■ Provided material ■

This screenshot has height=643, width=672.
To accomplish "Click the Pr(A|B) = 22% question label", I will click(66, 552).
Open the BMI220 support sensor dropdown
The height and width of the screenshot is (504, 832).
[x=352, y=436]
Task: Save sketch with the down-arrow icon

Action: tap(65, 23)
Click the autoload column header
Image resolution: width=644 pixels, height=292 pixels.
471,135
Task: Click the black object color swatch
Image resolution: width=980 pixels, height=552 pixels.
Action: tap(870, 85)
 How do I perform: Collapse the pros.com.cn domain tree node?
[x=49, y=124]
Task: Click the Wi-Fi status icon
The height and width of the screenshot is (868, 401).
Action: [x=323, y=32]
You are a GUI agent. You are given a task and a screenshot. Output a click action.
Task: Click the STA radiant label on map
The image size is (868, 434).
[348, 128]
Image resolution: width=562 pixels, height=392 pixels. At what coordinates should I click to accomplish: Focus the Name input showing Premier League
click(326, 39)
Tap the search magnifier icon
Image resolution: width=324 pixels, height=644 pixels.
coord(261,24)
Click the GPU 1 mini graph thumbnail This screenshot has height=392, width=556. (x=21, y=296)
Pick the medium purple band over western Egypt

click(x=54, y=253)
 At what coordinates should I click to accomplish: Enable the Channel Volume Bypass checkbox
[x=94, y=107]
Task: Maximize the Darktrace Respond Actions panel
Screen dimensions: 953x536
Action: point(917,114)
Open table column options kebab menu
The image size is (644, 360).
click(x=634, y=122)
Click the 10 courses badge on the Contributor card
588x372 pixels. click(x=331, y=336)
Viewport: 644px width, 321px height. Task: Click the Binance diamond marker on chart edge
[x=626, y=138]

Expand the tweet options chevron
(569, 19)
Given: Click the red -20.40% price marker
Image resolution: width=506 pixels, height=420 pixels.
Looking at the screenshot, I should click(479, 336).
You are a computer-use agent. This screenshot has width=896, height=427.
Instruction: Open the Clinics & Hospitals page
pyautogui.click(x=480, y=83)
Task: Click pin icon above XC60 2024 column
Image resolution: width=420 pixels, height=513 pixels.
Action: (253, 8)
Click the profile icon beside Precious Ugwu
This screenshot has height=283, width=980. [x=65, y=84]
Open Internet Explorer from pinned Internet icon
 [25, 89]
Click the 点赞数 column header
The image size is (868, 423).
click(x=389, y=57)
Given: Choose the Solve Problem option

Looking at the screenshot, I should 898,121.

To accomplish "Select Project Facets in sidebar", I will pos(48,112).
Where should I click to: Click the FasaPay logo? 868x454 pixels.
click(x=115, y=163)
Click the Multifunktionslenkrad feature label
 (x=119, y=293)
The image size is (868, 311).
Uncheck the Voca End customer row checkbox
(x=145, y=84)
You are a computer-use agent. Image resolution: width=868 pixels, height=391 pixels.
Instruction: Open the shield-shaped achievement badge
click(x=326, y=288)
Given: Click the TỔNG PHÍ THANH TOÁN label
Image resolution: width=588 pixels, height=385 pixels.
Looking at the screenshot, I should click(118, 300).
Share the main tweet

■ Exercise directions ■
Could each line above be retyped exactly?

■ Task response ■
This screenshot has height=643, width=672.
To accomplish "Click the Pr(A|B) = 22% question label", I will click(66, 552).
Open the BMI220 support sensor dropdown
The height and width of the screenshot is (504, 832).
[x=352, y=436]
Task: Save sketch with the down-arrow icon

Action: tap(65, 23)
Click the autoload column header
Image resolution: width=644 pixels, height=292 pixels.
471,135
Task: Click the black object color swatch
Image resolution: width=980 pixels, height=552 pixels.
Action: tap(870, 85)
 How do I perform: Collapse the pros.com.cn domain tree node?
[x=49, y=124]
Task: Click the Wi-Fi status icon
The height and width of the screenshot is (868, 401).
Action: [x=323, y=32]
You are a GUI agent. You are given a task and a screenshot. Output a click action.
Task: Click the STA radiant label on map
The image size is (868, 434).
[348, 128]
Image resolution: width=562 pixels, height=392 pixels. At what coordinates should I click to accomplish: Focus the Name input showing Premier League
click(326, 39)
Tap the search magnifier icon
Image resolution: width=324 pixels, height=644 pixels.
coord(261,24)
Click the GPU 1 mini graph thumbnail This screenshot has height=392, width=556. (x=21, y=296)
Pick the medium purple band over western Egypt

click(x=54, y=253)
 At what coordinates should I click to accomplish: Enable the Channel Volume Bypass checkbox
[x=94, y=107]
Task: Maximize the Darktrace Respond Actions panel
Screen dimensions: 953x536
Action: point(917,114)
Open table column options kebab menu
The image size is (644, 360).
click(x=634, y=122)
Click the 10 courses badge on the Contributor card
588x372 pixels. click(x=331, y=336)
Viewport: 644px width, 321px height. Task: Click the Binance diamond marker on chart edge
[x=626, y=138]

Expand the tweet options chevron
(569, 19)
Given: Click the red -20.40% price marker
Image resolution: width=506 pixels, height=420 pixels.
Looking at the screenshot, I should click(479, 336).
You are a computer-use agent. This screenshot has width=896, height=427.
Instruction: Open the Clinics & Hospitals page
pyautogui.click(x=480, y=83)
Task: Click pin icon above XC60 2024 column
Image resolution: width=420 pixels, height=513 pixels.
Action: (253, 8)
Click the profile icon beside Precious Ugwu
This screenshot has height=283, width=980. [x=65, y=84]
Open Internet Explorer from pinned Internet icon
 [25, 89]
Click the 点赞数 column header
The image size is (868, 423).
click(x=389, y=57)
Given: Choose the Solve Problem option

Looking at the screenshot, I should 898,121.

To accomplish "Select Project Facets in sidebar", I will pos(48,112).
Where should I click to: Click the FasaPay logo? 868x454 pixels.
click(x=115, y=163)
Click the Multifunktionslenkrad feature label
 (x=119, y=293)
The image size is (868, 311).
Uncheck the Voca End customer row checkbox
(x=145, y=84)
You are a computer-use agent. Image resolution: width=868 pixels, height=391 pixels.
Instruction: Open the shield-shaped achievement badge
click(x=326, y=288)
Given: Click the TỔNG PHÍ THANH TOÁN label
Image resolution: width=588 pixels, height=385 pixels.
Looking at the screenshot, I should click(118, 300).
Share the main tweet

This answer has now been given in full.